▶ **PROVIDED MATERIAL**

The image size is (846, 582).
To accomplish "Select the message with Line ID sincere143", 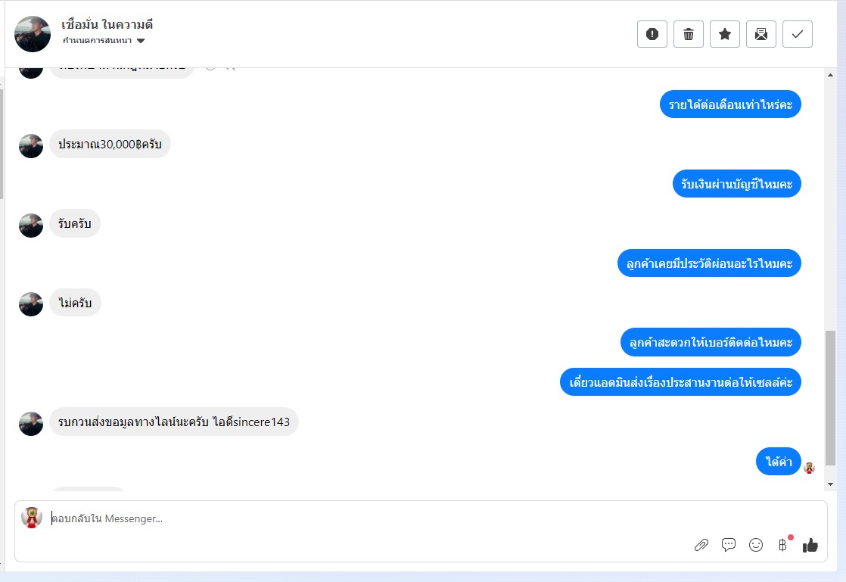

* * *

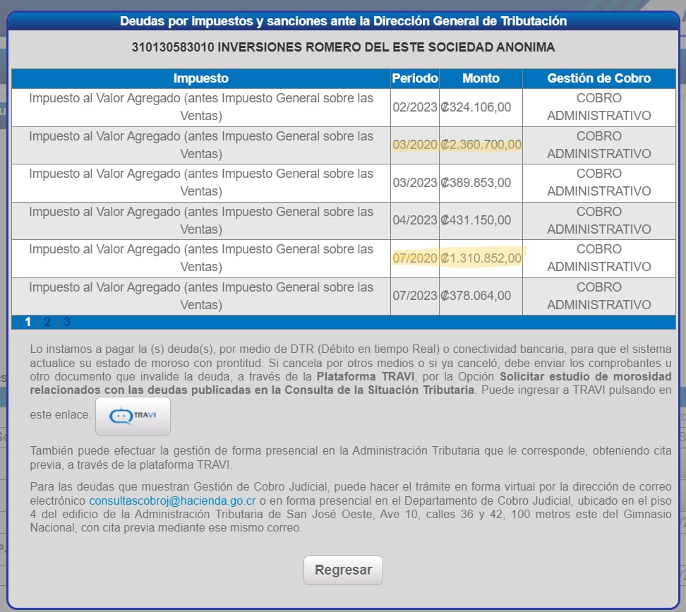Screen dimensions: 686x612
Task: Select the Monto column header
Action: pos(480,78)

▶ **WHAT IS EXPECTED**
Lines wanted from the entries above: the one with "The image size is (846, 582).", the one with "the message with", and all lines between. Please copy them exactly, without the pictures and without anything else.

▶ **YOUR SOLUTION**
The image size is (846, 582).
To accomplish "Select the message with Line ID sincere143", 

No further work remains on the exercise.